That is in the nature of all kinds of racism and chauvinism: One hates someone for being a Jew, Arab, woman, black, Indian, Muslim, Hindu. His or her personal attributes, actions, achievements are unimportant. If he or she belongs to the abhorred race, religion or gender, they will be hated.

The answers to all questions relating to anti Semitism follow from this basic fact. For example:

Is everybody who criticizes Israel an anti-Semite?

Absolutely not. Somebody who criticizes Israel for certain of our actions cannot be accused of anti-Semitism for that. But somebody who hates Israel because it is a Jewish state, like the Hungarian in the joke, is an anti-Semite. It is not always easy to distinguish between the two kinds, because shrewd anti-Semites pose as bona fide critics of Israel's actions. But presenting all critics of Israel as anti- Semites is wrong and counter productive, it damages the fight against anti-Semitism.

Many deeply moral persons, the cream of humanity, criticize our behavior in the occupied territories. It is stupid to accuse them of anti-Semitism.

Can a person be an anti-Zionist without being an anti Semite?

Absolutely yes. Zionism is a political creed and must be treated like any other. One can be anti-Communist without being anti-Chinese, anti-Capitalist without being anti-American, anti-Globalist, anti-Anything. Yet, again, it is not always easy to draw the line, because real anti-Semites often pretend just to be "anti-Zionists". They should not be helped by erasing the distinction.

Can a person be an anti-Semite and a Zionist?

Indeed, yes. The founder of modern Zionism, Theodor Herzl, already tried to enlist the support of notorious Russian anti-Semites, promising them to take the Jews off their hands. Before World War II, the Zionist underground organization IZL established military training camps in Poland under the auspices of the anti-Semitic generals, who also wanted to get rid of the Jews. Nowadays, the Zionist extreme Right receives and welcomes massive support from the American fundamentalist evangelists, whom the majority of American Jews, according to a poll published this week, consider profoundly anti-Semitic. Their theology prophesies that on the eve of the second coming of Christ, all Jews must convert to Christianity or be exterminated.

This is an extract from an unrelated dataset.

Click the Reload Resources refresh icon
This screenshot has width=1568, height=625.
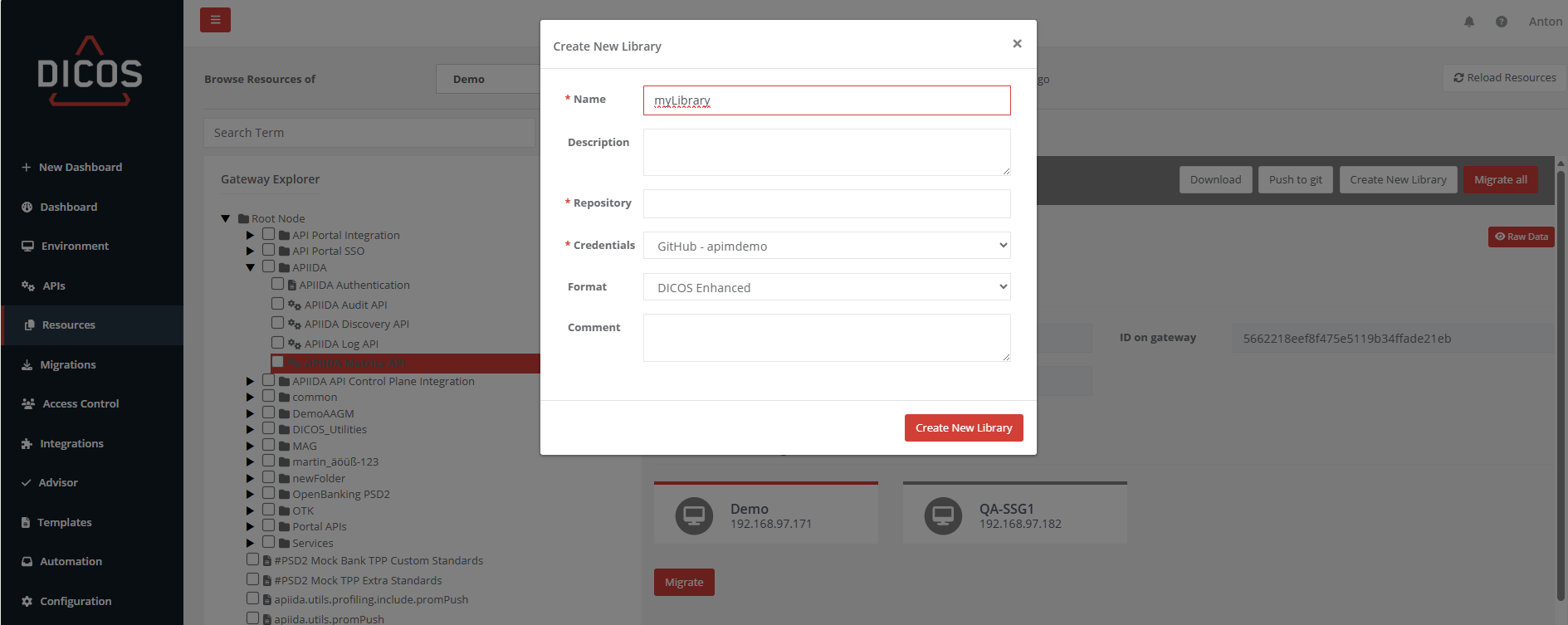(1458, 78)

Can a Jew be anti-Semitic?

That sounds like an oxymoron. But history has known some instances of Jews who became ferocious Jew-haters. The Spanish Grand Inquisitor, Torquemada, was of Jewish descent. Karl Marx wrote some very nasty things about the Jews, as did Otto Weininger, an important Jewish writer in fin-de-siecle Vienna. Herzl, his contemporary and fellow Viennese, wrote in his diaries some very uncomplimentary remarks about the Jews.

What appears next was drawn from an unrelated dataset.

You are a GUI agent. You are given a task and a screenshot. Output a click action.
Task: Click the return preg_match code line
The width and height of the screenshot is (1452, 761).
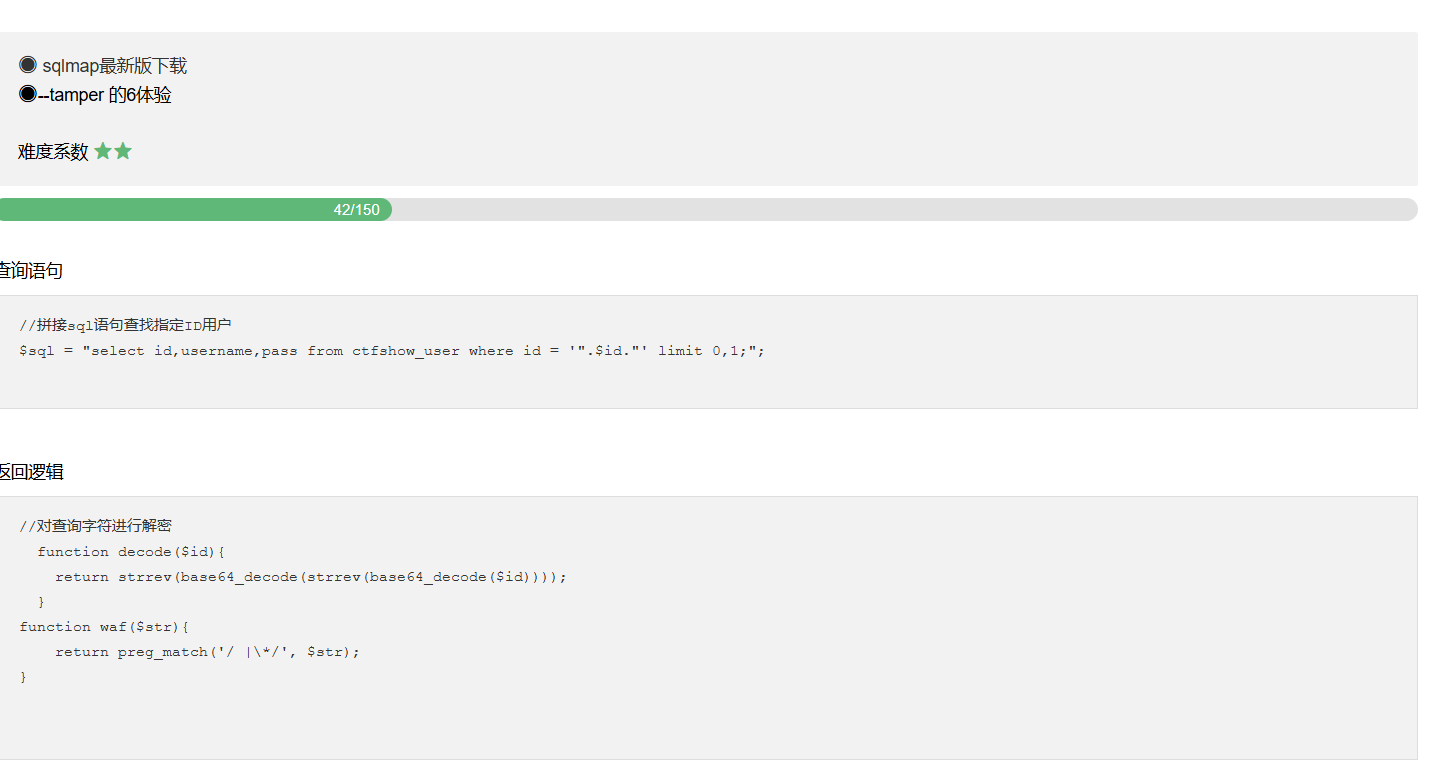pos(207,652)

If a person criticizes Israel more than other countries which do the same, is he an anti-Semite?

Not necessarily. True, there should be one and the same moral standard for all countries and all human beings. Russian actions in Chechnya are not better than ours in Nablus, and may be worse. The trouble is that the Jews are pictured and picture themselves (and indeed were) a "nation of victims". Therefore, the world is shocked that yesterday's victims are today's victimizers. A higher moral standard is required from us than from other peoples. And rightly so.

Has Europe become anti-Semitic again?

Not really. The number of anti-Semites in Europe has not grown, perhaps it has even fallen. What has increased is the volume of criticism of Israel's behavior towards the Palestinians, who appear as "the victims of the victims".


The situation in some suburbs of Paris, which is often cited as an example of the rise of anti-Semitism, is a quite different affair. When North African Muslims clash with North African Jews, they are transferring the Israeli-Palestinian conflict to European soil. It is also a continuation of the feud between Arabs and Jews that started in Algeria when the Jews supported the French regime and Muslims considered them collaborators of the hated colonialists.

Then why did most Europeans state in a recent poll that Israel endangers world peace more than any other country?

That has a simple explanation: Europeans see on television every day what our soldiers are doing in the occupied Palestinian territories. This confrontation is covered more than any other conflict on earth (with the possible exception of Iraq, for the time being), because Israel is more "interesting", considering the long history of the Jews in Europe and because Israel is closer to the Western media than Muslim or African countries. The Palestinian resistance, which Israelis call "terrorism", seems to many Europeans very much like the French resistance to the German occupation.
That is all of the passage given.